--- EXERCISE INSTRUCTIONS ---
1 – For the text on church positions, decide whether each statement agrees with it, answering yes or no and quoting the deciding words: (a) The General Assembly has explicitly taken a position on Zionism. (b) The church reaffirmed Israel's right to exist as recently as 2010. (c) The paper "End the Occupation Now" dates from 2003.
2 – Return word for word the passage of the text on church positions from "The General Assembly" up to and including "the divestment measure?".

What is the position of the church on anti-Semitism?
“We condemn anti-Semitism in the strongest terms. While reaffirming our close spiritualties with the Jewish people, we wish to state unequivocally that authentic Christianity can have no complicity in anti-Semitic attitudes or actions.” (1990)
What is the position of the church on Zionism?
The General Assembly has not taken a position explicitly in regard to Zionism. The church has reaffirmed as recently as 2010, “Israel’s right to exist as a sovereign nation within secure and internationally recognized borders in accordance with United Nations resolutions,” but it has also voted to “challenge and encourage discussion of theological interpretations that confuse biblical prophesies and affirmations of covenant, promise, and land, which are predicated on justice, righteousness, and mercy, with political statehood that asserts itself through military might, repressive discrimination, abuse of human rights, and other actions that do not reveal a will to do justice, to love kindness, and to walk humbly with God,” in its 2003 paper “End the Occupation Now.”
What is the actual language of the divestment measure?
04-04. On Supporting Middle East Peacemaking
The PC(USA) has a long standing commitment to peace in Israel and Palestine. We recognize the complexity of the issues, the decades-long struggle, the pain suffered and inflicted by policies and practices of both the Israeli government and Palestinian entities. We further acknowledge and confess our own complicity in both the historic and current suffering of Israeli and Palestinian yearning for justice and reconciliation, the 221st General Assembly (2014) recommends the following:
1. Reaffirm Israel’s right to exist as a sovereign nation within secure and internationally recognized borders in accordance with the United Nations resolutions.

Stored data
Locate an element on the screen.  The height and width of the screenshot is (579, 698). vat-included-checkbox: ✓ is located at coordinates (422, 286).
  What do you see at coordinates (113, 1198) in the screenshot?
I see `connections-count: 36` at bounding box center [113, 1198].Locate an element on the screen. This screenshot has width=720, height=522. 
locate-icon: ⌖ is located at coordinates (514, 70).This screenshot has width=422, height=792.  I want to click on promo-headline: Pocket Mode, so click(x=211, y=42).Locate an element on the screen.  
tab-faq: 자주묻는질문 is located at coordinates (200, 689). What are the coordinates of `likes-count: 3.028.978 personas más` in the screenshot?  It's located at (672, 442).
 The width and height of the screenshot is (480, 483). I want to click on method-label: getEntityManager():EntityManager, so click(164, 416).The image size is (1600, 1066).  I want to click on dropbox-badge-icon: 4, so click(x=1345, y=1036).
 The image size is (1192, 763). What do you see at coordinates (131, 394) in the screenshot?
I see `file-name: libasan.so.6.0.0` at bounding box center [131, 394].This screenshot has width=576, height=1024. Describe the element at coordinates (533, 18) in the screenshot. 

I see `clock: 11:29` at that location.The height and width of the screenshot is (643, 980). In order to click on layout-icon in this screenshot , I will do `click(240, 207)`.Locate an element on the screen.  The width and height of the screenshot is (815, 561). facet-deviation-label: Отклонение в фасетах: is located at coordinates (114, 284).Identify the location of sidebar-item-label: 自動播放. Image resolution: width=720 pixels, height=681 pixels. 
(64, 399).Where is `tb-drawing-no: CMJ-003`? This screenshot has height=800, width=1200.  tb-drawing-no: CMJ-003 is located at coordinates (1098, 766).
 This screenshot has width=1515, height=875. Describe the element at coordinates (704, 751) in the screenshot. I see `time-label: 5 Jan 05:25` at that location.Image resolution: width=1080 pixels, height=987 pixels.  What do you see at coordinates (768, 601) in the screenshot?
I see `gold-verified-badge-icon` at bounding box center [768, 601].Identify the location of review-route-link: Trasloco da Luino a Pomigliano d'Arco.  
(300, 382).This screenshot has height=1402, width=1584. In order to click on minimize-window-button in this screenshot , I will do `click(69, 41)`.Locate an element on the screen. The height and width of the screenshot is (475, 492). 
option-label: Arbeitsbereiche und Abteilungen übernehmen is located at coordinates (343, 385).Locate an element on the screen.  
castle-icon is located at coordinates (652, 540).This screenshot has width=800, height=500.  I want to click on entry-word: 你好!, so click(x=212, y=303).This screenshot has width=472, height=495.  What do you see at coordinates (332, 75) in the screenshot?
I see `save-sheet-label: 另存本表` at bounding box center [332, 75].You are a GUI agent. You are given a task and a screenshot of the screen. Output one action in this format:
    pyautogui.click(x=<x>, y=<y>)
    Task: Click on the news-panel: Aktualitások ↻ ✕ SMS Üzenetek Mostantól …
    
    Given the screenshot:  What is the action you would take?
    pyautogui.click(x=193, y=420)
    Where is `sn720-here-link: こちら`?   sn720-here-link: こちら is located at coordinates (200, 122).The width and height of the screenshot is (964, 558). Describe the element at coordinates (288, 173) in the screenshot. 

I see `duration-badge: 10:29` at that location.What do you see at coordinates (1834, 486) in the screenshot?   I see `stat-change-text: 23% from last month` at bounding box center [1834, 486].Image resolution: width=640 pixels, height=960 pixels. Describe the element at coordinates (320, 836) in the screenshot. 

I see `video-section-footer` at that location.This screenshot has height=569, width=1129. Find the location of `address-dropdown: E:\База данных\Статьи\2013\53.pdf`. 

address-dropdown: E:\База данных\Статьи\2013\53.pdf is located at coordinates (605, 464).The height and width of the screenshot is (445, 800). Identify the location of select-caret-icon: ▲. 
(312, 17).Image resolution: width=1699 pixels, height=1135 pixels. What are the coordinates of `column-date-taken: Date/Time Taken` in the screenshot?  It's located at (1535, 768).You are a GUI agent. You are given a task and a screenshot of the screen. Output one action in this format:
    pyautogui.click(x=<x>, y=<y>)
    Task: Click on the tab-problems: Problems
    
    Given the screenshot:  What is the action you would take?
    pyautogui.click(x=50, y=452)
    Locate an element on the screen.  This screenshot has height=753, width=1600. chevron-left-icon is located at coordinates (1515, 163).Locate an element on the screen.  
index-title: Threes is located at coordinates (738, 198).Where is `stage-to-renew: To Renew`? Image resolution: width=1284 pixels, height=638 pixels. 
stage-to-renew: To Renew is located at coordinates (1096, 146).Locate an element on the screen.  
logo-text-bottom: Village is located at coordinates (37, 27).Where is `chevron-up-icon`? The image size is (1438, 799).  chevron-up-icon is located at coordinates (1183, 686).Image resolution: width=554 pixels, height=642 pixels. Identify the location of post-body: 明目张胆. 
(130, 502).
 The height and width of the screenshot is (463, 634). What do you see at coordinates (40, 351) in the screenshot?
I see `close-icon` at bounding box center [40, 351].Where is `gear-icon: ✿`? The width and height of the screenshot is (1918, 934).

--- RESULTS IN ORDER ---
1 –
(a) No: "The General Assembly has not taken a position explicitly in regard to Zionism."
(b) Yes: "The church has reaffirmed as recently as 2010"
(c) Yes: "in its 2003 paper “End the Occupation Now.”"

2 –
The General Assembly has not taken a position explicitly in regard to Zionism. The church has reaffirmed as recently as 2010, “Israel’s right to exist as a sovereign nation within secure and internationally recognized borders in accordance with United Nations resolutions,” but it has also voted to “challenge and encourage discussion of theological interpretations that confuse biblical prophesies and affirmations of covenant, promise, and land, which are predicated on justice, righteousness, and mercy, with political statehood that asserts itself through military might, repressive discrimination, abuse of human rights, and other actions that do not reveal a will to do justice, to love kindness, and to walk humbly with God,” in its 2003 paper “End the Occupation Now.”
What is the actual language of the divestment measure?